There’s no doubt that New Zealand’s economy needs tourism – it’s one of our two biggest exports and we believe it can contribute richly to what we value. 

This issue came into focus with a recent five-year review of the International Visitor Levy. Currently set at $35, the levy is paid along with other charges at the border by most international visitors. 

The public was asked for feedback on whether this levy should be $35, $50, $70 or $100. Recognising the cost of inflation, TIA is more comfortable with the $50 option, but with caution.  

Raising the IVL is a balancing act because of other costs at the border, several of which are also under review. It is important that New Zealand, as a distant destination for most, is not priced out of consideration.  

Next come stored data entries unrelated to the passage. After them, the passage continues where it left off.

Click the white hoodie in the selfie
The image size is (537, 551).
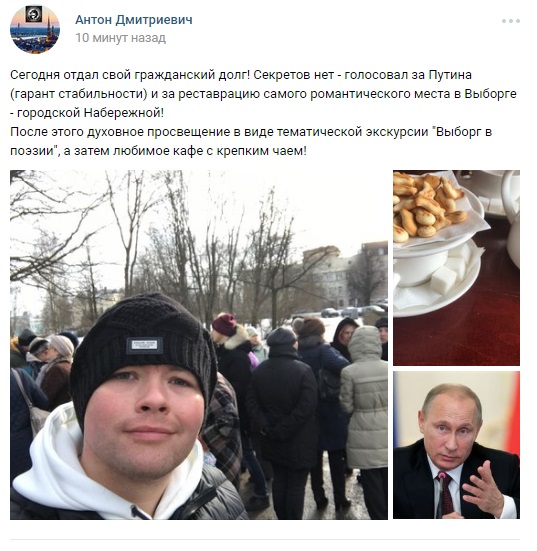point(86,471)
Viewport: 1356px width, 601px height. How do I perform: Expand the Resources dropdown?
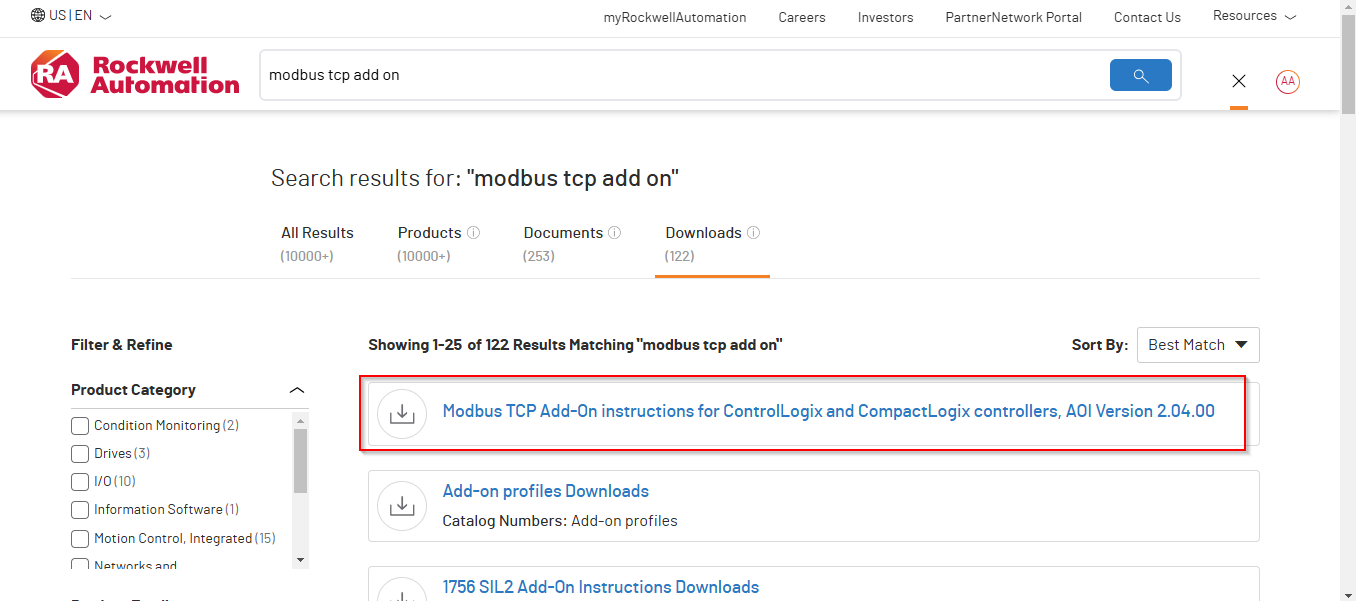tap(1253, 16)
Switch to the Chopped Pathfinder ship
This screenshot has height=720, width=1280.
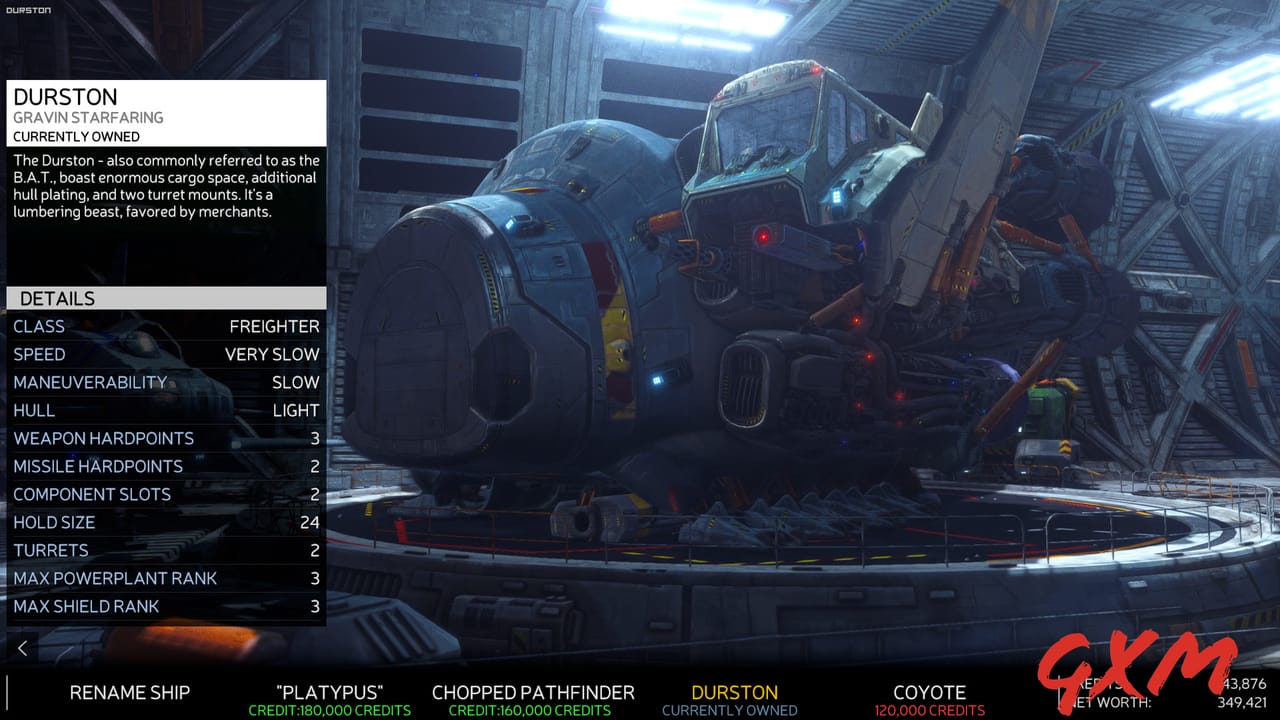(x=532, y=692)
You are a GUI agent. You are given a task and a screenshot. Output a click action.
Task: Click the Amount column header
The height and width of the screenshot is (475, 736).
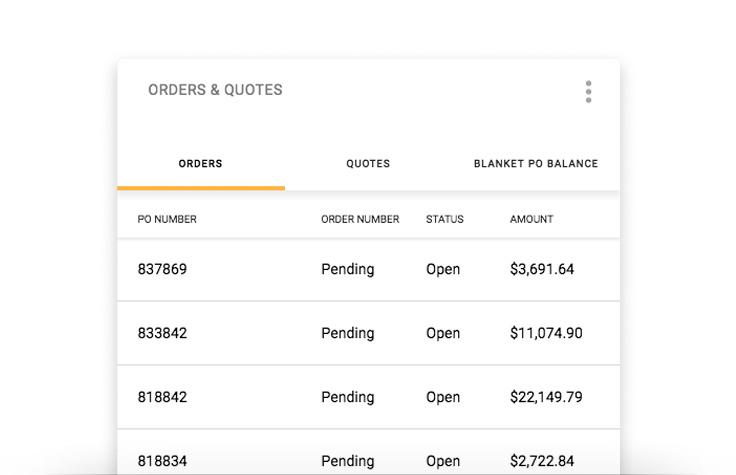coord(531,219)
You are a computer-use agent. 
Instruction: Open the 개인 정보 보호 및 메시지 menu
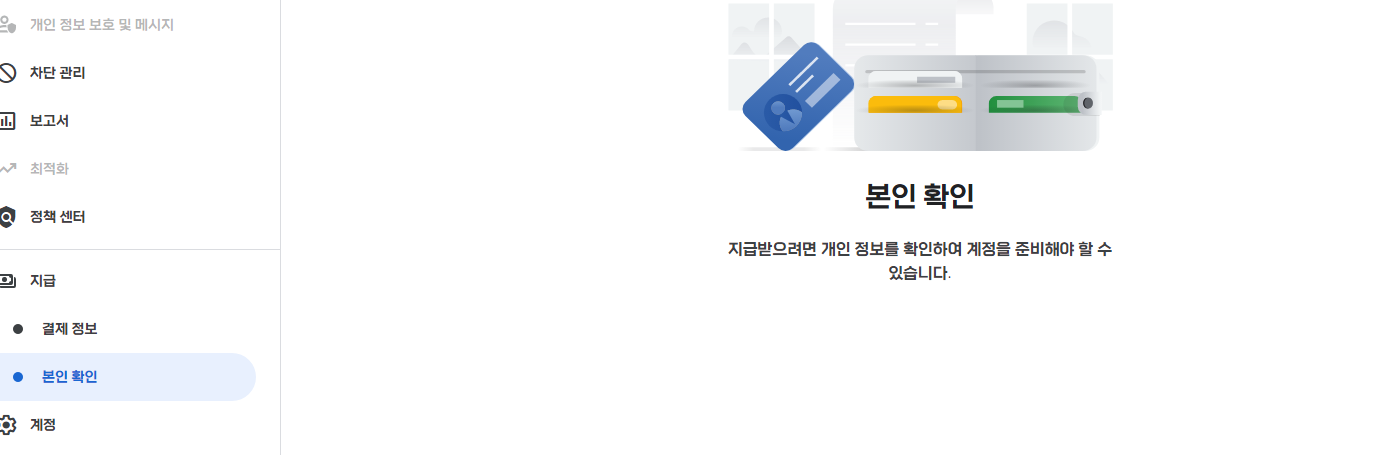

Data shows that international visitors are more than paying their way. In the year to March 2023, tourism directly and indirectly generated about $22.1 billion for the economy (GDP) and international visitors contributed $1b in GST. Tourism is the only export sector that pays GST.  

The IVL is a comparatively small but meaningful revenue stream at $80m per annum. It is split between tourism and conservation, with the intention of taking pressure off both sectors, and enabling infrastructure investment. Introduced in late 2019, it’s fair to say that it hasn’t really been able to find its groove.  

The industry cares about the IVL and wants it to be spent in a way that’s transparent, solves problems and benefits New Zealand.  

And this brings me to the bigger picture - a careful consideration of the wider tourism funding situation.  

Tourism has funding gaps that cannot be met through individual businesses or small ratepayer bases. Many of these needs are shared with the community and sit with local government, like infrastructure or implementing destination management plans or major events attraction. 

Others relate to the industry, such as deep data and research, workforce development, climate adaptation and mitigation and building business capability. 

The IVL is an important component in helping to meet these needs, but it is not the only approach we should consider. 

Currently we have a system where the funds generated by tourism are made at a national level (GST), and the costs are borne locally.  

There have been calls for localised levies to ensure funding gets to where it’s needed. We believe in a national solution which directly benefits the places our visitors visit and enjoy, and which involves industry in its governance, the preparation of its investment plan, distribution of funds and auditing of its outcomes. 

The industry is motivated to work with the Government and local government on solving this long-standing issue and impediment to progress by looking for new revenue sources.   

Our recommendation is to investigate the establishment of a new national tourism levy as a transparent, equitable and efficient mechanism to raise needed revenue.  

We value the role of the IVL. However, using it as a panacea for all tourism funding requirements, and raising it to a high level, is not the answer.  

The tourism industry and the Government are on the same page in wanting to achieve a thriving and prosperous industry that broadly benefits Aotearoa New Zealand. To get to this place, we must act. The industry must grow in a balanced way and by design, not by default. A key unlock here is distributed funding. 

Now is not the time to slip into a passive mode of tourism. We are striving for something better.